Why the Military Life Isn’t Like Any Other Life
The military life is a unique life. It just is. Saying it is “just like any other life” doesn’t make any sense.
I wish serving in the military was just like any other job, but it isn’t.
I wish my husband hadn’t missed my son’s birth and pretty much his entire first year. Most parents don’t have to do that, and the thought of doing so would be unbelievable. But missing a whole year of a child’s life is not uncommon in the military world.
I wish that none of my friends ever had to PCS. Saying goodbye to your good friends is the worst. While everyone does experience friends moving away, or even moving themselves, the military does so on a regular basis. This is one of the many things we experience as a military spouse.
I wish serving in the military was just like any other job, but it isn’t.
I wish my husband had been able to have been there during the difficult years of adapting to an autism diagnosis. That was such a difficult time for us. My son really did need two parents in the house but he only had one. I did the best that I could, but there was a big loss there, one that was felt by all of us.
I wish so many spouses were not hurting because of a military-related loss. I have friends whose husbands never came home from deployments. I have friends whose husbands came home, only to be completely different people. There are so many military families out there struggling, trying to heal from the wounds of war, whatever they might be.

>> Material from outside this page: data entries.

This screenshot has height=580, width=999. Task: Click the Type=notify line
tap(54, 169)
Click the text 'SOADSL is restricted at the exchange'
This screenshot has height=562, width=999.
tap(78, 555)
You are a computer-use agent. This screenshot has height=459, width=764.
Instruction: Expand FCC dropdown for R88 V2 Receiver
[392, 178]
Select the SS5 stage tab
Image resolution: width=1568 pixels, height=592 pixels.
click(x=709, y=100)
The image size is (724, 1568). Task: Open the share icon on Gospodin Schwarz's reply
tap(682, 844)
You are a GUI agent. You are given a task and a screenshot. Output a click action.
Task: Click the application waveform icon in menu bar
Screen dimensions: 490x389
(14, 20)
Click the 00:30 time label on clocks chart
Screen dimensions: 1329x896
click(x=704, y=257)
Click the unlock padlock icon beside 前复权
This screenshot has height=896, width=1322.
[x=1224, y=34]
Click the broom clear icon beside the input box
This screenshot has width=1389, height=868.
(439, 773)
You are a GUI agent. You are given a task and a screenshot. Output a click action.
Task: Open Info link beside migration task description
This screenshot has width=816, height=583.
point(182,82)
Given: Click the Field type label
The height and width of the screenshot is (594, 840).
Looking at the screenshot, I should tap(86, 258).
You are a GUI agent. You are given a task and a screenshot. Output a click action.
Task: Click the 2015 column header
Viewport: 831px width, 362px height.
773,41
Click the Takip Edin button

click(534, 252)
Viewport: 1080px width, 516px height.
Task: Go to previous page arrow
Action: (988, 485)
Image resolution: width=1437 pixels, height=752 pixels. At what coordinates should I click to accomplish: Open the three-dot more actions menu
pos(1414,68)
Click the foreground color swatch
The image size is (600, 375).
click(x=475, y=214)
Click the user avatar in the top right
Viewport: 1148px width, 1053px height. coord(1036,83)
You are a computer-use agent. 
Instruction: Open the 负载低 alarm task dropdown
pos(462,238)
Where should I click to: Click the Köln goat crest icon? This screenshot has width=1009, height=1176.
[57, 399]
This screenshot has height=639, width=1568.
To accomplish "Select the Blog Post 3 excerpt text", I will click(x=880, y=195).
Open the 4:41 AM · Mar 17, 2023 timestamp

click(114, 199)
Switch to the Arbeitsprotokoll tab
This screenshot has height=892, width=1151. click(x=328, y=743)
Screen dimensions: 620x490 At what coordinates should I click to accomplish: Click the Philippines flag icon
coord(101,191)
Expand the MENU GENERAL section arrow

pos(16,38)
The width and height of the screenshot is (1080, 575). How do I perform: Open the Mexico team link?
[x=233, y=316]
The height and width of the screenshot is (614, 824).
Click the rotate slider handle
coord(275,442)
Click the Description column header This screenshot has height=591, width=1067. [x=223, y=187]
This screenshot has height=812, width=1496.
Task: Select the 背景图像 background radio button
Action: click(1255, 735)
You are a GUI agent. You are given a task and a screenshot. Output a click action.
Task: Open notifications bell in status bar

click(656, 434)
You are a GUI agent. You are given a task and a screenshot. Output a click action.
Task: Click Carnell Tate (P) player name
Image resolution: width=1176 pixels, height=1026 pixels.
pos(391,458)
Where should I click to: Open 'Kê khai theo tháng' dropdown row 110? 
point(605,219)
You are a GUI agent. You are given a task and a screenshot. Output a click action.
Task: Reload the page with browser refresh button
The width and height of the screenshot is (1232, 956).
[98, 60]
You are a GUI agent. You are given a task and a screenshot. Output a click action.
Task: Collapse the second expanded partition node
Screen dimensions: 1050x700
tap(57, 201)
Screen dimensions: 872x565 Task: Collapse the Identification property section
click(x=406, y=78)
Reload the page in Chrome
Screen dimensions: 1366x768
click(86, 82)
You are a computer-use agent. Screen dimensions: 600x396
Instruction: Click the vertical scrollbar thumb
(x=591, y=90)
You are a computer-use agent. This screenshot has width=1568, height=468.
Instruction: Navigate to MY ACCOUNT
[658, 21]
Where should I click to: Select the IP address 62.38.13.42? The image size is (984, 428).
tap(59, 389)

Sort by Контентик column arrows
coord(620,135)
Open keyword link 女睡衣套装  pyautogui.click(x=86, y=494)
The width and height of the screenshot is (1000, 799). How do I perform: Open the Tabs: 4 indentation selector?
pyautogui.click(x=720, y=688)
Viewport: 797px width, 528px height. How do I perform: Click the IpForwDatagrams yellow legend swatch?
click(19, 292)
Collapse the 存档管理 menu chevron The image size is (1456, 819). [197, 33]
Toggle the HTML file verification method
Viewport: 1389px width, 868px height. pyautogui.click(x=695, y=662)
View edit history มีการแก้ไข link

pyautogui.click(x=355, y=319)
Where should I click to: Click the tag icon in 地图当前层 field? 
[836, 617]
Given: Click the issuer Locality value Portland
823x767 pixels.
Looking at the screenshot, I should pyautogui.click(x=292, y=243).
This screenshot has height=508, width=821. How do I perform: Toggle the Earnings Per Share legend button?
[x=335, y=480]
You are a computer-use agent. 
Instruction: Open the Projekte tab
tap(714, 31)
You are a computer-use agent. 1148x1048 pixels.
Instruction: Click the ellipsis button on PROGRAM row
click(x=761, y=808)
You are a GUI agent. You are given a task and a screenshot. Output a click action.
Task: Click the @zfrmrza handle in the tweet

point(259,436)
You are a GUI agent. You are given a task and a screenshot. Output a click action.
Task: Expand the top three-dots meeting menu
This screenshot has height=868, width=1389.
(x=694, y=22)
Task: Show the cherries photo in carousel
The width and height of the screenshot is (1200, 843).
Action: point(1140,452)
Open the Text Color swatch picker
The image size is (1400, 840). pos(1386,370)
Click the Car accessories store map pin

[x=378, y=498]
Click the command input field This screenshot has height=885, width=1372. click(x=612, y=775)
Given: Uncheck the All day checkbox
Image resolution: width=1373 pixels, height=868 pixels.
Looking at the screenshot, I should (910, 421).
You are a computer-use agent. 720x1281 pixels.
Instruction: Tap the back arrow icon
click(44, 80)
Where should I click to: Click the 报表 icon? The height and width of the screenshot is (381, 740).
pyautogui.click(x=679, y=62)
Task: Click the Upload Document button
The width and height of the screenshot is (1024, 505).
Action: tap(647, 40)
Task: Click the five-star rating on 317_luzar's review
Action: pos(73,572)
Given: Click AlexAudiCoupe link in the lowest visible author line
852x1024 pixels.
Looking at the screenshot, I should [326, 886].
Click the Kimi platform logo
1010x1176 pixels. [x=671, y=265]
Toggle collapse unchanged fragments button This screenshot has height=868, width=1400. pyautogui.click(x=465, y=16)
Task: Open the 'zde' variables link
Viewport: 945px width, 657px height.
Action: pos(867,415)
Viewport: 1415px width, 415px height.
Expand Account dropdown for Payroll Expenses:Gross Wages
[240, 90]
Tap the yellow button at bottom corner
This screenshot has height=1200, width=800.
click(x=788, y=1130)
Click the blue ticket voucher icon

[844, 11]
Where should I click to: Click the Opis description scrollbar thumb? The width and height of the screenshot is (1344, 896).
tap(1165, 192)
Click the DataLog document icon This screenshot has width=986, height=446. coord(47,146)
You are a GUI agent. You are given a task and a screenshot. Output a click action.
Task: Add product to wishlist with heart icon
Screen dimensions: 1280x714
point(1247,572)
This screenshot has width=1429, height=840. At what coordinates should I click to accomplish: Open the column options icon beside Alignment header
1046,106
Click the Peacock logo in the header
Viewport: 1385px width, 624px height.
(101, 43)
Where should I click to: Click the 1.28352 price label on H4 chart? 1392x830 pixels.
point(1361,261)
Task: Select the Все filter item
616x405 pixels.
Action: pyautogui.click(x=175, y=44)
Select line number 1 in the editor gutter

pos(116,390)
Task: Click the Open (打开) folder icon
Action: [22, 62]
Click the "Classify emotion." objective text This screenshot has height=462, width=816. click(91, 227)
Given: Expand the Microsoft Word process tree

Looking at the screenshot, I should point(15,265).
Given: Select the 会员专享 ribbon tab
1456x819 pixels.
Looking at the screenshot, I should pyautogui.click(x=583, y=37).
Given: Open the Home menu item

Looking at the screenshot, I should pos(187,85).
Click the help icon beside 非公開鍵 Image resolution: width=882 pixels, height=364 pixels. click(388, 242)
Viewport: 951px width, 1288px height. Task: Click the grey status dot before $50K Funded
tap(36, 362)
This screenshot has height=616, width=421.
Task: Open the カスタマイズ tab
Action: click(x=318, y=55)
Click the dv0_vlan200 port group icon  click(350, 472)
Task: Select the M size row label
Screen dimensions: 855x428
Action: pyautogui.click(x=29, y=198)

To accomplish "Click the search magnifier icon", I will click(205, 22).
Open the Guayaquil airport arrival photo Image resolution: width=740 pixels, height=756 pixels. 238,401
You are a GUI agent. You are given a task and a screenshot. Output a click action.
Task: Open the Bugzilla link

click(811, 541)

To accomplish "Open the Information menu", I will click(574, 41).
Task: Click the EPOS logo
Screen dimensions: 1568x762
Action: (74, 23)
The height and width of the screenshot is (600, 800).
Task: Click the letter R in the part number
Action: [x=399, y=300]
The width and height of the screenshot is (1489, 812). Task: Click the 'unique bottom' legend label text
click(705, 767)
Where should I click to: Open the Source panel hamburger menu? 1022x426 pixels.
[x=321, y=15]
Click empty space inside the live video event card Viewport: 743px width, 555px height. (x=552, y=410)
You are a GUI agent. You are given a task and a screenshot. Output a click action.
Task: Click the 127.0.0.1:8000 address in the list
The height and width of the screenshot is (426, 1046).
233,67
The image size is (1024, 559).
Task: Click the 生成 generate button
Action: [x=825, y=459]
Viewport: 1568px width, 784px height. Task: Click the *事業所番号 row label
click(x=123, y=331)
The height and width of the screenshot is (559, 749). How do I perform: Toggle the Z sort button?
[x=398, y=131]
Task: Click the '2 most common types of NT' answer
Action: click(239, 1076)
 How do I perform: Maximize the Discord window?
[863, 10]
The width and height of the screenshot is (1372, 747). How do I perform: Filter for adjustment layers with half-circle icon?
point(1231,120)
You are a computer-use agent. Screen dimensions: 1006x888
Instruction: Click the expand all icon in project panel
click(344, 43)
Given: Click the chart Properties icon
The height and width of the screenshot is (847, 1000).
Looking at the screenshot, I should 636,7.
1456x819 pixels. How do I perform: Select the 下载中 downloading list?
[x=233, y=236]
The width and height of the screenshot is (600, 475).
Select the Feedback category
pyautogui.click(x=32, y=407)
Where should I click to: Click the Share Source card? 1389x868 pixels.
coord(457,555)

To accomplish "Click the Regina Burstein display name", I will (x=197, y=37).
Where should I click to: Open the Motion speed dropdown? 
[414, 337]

I wish serving in the military was just like any other job, but it isn’t.
I wish that when war was being talked about I could just ignore it because it didn’t affect me at all. But it does. What the US does overseas affects us, military families, greatly. There is no way to turn that off. We can’t do that like others can. We can’t just ignore it. We worry about war, new wars, and wars we have been in for years.
I am not sure where the idea came from that military life is simply a job, just like any other job. While there are plenty of other difficult jobs out there, each with their own struggles, the military life is a unique life, not like any other. And that is why we have the support systems we do.
As military spouses, we simply can’t go through this life alone. We need our people. Whether our people is a group of friends, a best friend that we can always talk to, or online friends we met through a support group. We reach out because we need to find people who understand what being a military spouse is all about, or at least listen to us as we make our way through this life.
The military affects the whole family. In one way or another.
As a National Guard spouse, I can go for periods of time without thinking about the military. But then, I hear about summer AT dates, or possible deployments. I wash his uniform and I remember every time I had to say goodbye to him while he was wearing it. The military is always there.
When my husband was active duty, deploying over and over, the military was even more so in our lives. When they told us my husband might have to deploy, days before my due date. When he was overseas and the deployment got extended, so he would be gone for over a year.
When duty calls, they must go, and we as spouses support them as they do.
The military is very much a part of our lives, there is no way to deny that. This is a completely different experience than a spouse who works a more typical 9-5 job. The military life is its own beast, for good and for bad.
I wish serving in the military was just like any other job, but it isn’t.
How has your spouse joining the military changed your life?